My pleasure :-). Actually I am tickled pink that someone has not only found this guide but found it useful as well!

Andrew
That... happens. :-)

andrew.46
August 20th, 2009, 12:44 AM
Hi ra3don,


I was always wondering how to use SVN and this has answered the question for me, i never knew it was so powerful.

Well of course this little guide actually only deals with a small part of the use of svn. The rest of the power of svn comes with setting up your own svn repository or utilising write permission to a remote repository. But for most of us the ability to download from an svn repository and use some of the techniques I have described is more than enough ;-).

All the best,

Andrew

andrew.46
August 20th, 2009, 01:08 AM
Hi kevdog,


Although a little bit off topic, is there a way with the different revision numbers and such to generate a patch file, and then later apply the patch. Is diff the utility to create patch files?

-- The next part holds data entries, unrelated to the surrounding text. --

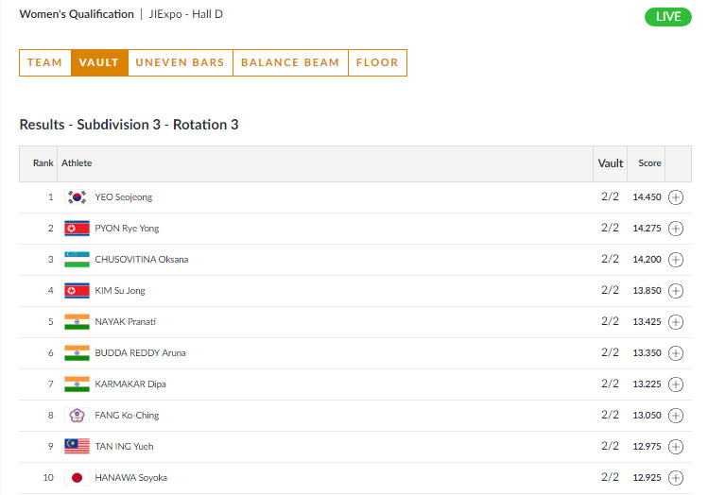Expand the 13.050 score for FANG Ko-Ching
The width and height of the screenshot is (708, 495).
point(676,416)
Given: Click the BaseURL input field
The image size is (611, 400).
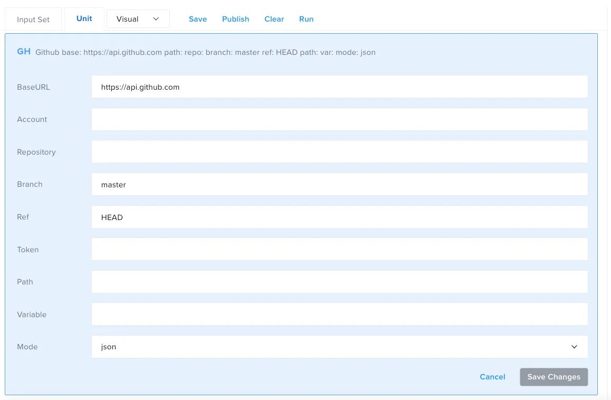Looking at the screenshot, I should pyautogui.click(x=339, y=87).
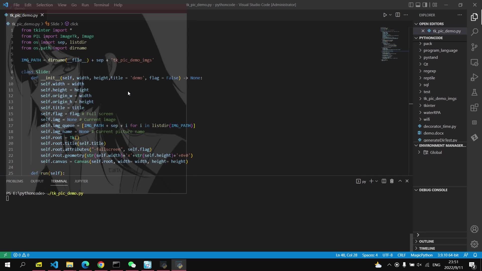Open the Terminal menu
The image size is (482, 271).
pyautogui.click(x=101, y=5)
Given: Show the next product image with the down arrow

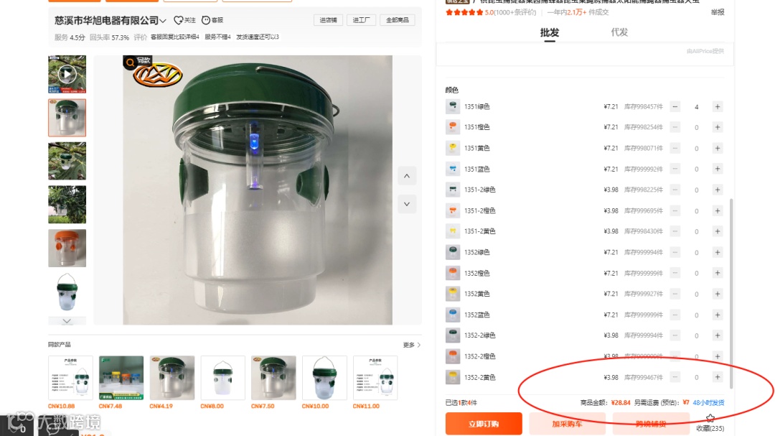Looking at the screenshot, I should (x=407, y=204).
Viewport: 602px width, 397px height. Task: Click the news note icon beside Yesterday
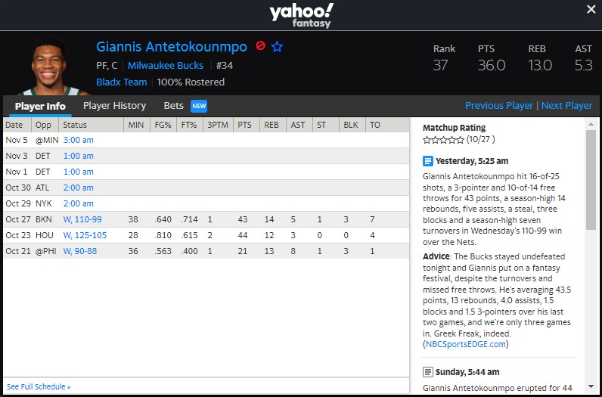428,161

In any guide I have ever written there is no 'off topic', I always enjoy moving beyond a set topic :-).To produce an actual patch is a simple variation of one of the methods I described in the 'Advanced' section, the difference simply being use of '>' to redirect the output to a file. So to produce a patch that demonstrates the difference between revision 18905 and revision 18906:



svn diff svn://svn.ffmpeg.org/ffmpeg/trunk -r 18905:18906 > $HOME/Desktop/changes.diff


will produce a nice formatted diff and you do not even need any of the standard diff options.

All the best,

Andrew

kevdog
August 21st, 2009, 04:34 AM
So I'm taking, you could apply this patch to the older svn repository to update it? Yea I know this seems silly, but I've run into some examples when I might want to use this utility.

andrew.46
August 21st, 2009, 04:45 AM
Hi kevdog,


So I'm taking, you could apply this patch to the older svn repository to update it? Yea I know this seems silly, but I've run into some examples when I might want to use this utility.

You would be a little lucky to have a patch like this apply cleanly to older versions but at the very least you could examine the change and attempt to replicate it with similar changes to the older source code. I have done this myself and it is a lot of fun as long as you are prepared for some unpredictable results :-).

The only effort of my own produced in this way that I would every acknowledge was a patch to allow a custom OS to be used in the User-Agent string for slrn:

*****************************custom_os.patch

But I produced this in the same manner that you have mentioned, with a bit of extra work and advice from others mind you...

Andrew

jumboa7
August 21st, 2009, 10:24 AM
I like the short and get-to-the-point style of your article. It would be great if there will be article related in how to use svn to help patching ubuntu project.

Thanks,

kevdog
August 22nd, 2009, 06:09 AM
Thanks for the advice and real world experience. I could really use a primer on the use and production of patch files.